Training-free multi-objective evolutionary search for efficient spiking neural networks
摘要
Spiking Neural Networks (SNNs) are gaining attention as energy-efficient and biologically inspired alternatives to Artificial Neural Networks (ANNs) for low-power and neuromorphic applications. However, current SNN models often rely on ANN architectures that may not fully exploit the unique properties of SNNs. While Neural Architecture Search (NAS) approaches have been successful in discovering suitable architectures for various applications, very few works have been presented on NAS for SNNs, particularly for identifying architectures that achieve high accuracy while improving the spike efficiency of SNNs. In this paper, we present a Multi-Objective Neural Architecture Search for Spike-Efficient SNNs (MONAS-ESNN) framework that uses training-free NAS to discover SNN architectures that optimize both accuracy and spike efficiency. The proposed MONAS-ESNN employs the Non-Dominated Sorting Genetic Algorithm II (NSGA-II) evolutionary algorithm to explore the architectural space and optimize both objective functions while leveraging the unique temporal dynamics of SNNs. We introduce a new Adjusted Sparsity-Aware Hamming Distance (ASAHD) metric that accurately represents spike activation diversity across different types of spiking neurons to improve the selection of high-potential architectures without training.

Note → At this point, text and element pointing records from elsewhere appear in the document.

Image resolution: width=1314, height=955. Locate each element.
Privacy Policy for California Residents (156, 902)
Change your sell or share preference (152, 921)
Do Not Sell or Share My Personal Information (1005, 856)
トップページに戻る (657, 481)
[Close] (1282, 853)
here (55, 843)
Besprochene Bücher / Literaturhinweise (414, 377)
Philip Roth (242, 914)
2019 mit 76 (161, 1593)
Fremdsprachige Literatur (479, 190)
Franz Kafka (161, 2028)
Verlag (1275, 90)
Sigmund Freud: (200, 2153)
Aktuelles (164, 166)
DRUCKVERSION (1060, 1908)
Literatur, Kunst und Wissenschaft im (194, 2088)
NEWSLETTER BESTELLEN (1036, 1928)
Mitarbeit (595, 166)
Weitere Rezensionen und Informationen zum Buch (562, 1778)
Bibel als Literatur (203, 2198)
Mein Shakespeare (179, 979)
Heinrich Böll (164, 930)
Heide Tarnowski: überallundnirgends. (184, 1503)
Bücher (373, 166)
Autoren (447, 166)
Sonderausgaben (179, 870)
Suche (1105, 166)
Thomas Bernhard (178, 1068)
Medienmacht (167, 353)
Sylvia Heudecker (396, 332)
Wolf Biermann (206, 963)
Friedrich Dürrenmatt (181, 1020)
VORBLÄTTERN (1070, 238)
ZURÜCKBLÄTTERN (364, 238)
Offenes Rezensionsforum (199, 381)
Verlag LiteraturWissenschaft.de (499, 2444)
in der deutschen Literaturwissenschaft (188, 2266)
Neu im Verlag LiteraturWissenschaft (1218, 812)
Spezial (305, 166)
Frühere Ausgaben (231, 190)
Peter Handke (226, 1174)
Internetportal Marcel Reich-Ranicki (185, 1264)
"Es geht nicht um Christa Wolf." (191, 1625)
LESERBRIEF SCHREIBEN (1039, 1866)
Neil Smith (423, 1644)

Additionally, the proposed framework integrates specialized macro-architecture modifications to better capture temporal features in neuromorphic datasets. Experimental results on static datasets (CIFAR-10, CIFAR-100, Tiny-ImageNet-200, and SVHN), as well as neuromorphic datasets (CIFAR10-DVS and DVS128-Gesture), demonstrate that MONAS-ESNN performs better or comparable to existing SNN models in both accuracy and spike efficiency. These findings can advance automated SNN design for energy-efficient neural computing systems.